• [Directive 1] In the blog post headed "Mental Toughness" below, list every number that is directly followed by a unit word, such as miles or hours, together with that unit.

Friday, May 28, 2010

Mental Toughness

I must confess: This morning I had cereal. I am ashamed. Cereal is my kryptonite. If I eat it, I feel like pig feces (and for what it's worth, pig feces is the worst of all mammal feces, bar none! Trust me, THIS I KNOW!). My sugars spike, I feel like crap (pig crap) and it's a miserable experience. So, one might ask, if I feel so friggin awful, why, WHY do I eat it?? It's like I get this alzheimers moment and think, hmmmm, maybe a bowl - or 6 - would be tasty. Yes, it's tasty (all cereals - just... YUM), but, listen Tiffany, you MORON, it doesn't work for you!!! Why can't you get that through you thick skull??

I am, from this moment on, swearing off cereal forever. I'm putting it out there, for accountability. I will never eat cereal again. And if you ever see me eating cereal, you have my full blessing to smack me upside the head and chastise me. I will not become a closet cereal eater. I will own my decisions. I will confess ... but it's not going to happen, because I am finally so absolutely disgusted with my poor choice to indulge in such a self-destructive way, that I feel like I am finally ready to declare and own cereal abstinence FOREVER! ROAR!

Today I headed out for an 11 mile run. I felt crappy for the first 3 miles and thought to myself: these are "junk miles" ... I'm going to need to do this again. BUT, there was a reason. After the cereal festival, I took 5 units of insulin to try to ward off the BG spike. I waited 1.5 hours to run, and felt okay when I started, but, unaware, I was low and dropping. I now know what it feels like to have hypoglycemia while running. Here's how I describe it: If I looked straight ahead, I felt like I was in a movie and it was 3D and I was a spectator to everything. My muscles kept up the running form, but my MIND was screwed up! If I looked down, to any degree, the sensation changed - I was confused, disoriented, and the phrase that keeps cycling through my mind is "I can't think". It feels like a dream. I thought, is this a real experience or am I dreaming this? (Add to this the fact that the last 2 nights I've dreamt that I was in the Rev3 Quassy Half IM and I couldn't finish. UGH!)

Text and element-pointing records
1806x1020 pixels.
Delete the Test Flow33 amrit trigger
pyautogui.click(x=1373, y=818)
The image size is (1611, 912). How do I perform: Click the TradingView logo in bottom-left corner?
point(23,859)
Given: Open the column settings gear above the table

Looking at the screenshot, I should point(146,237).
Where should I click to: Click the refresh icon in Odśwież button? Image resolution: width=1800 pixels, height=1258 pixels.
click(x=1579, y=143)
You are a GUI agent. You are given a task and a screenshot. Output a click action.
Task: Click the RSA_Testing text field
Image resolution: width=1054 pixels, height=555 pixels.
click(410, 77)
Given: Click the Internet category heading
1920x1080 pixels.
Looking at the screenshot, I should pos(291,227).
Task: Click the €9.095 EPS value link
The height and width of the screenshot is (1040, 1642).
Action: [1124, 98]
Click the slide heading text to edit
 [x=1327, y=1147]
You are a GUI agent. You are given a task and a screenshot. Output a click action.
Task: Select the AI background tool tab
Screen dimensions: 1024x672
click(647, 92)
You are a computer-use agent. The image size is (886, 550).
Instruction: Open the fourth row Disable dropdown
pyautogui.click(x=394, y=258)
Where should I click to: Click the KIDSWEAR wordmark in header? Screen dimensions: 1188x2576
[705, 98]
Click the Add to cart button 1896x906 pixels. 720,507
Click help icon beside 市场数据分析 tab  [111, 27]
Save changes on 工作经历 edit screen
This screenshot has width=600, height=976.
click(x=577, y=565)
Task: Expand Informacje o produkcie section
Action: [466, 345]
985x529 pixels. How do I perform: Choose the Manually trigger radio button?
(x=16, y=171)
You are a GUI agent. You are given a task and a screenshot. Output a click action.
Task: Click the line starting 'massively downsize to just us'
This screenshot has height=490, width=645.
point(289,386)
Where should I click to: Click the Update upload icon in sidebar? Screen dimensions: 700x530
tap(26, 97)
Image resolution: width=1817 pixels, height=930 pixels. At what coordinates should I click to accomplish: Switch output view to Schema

• [Directive 2] Recast the lines of the records as a JSON list of strings, one string per line and no blank lines, starting with the line that contains "The image size is (1611, 912)." and going on through the line that contains "Looking at the screenshot, I should point(146,237).".

• [Right answer 1] 11 mile, 3 miles, 5 units, 1.5 hours, 2 nights

• [Right answer 2]
[
  "The image size is (1611, 912). How do I perform: Click the TradingView logo in bottom-left corner?",
  "point(23,859)",
  "Given: Open the column settings gear above the table",
  "Looking at the screenshot, I should point(146,237)."
]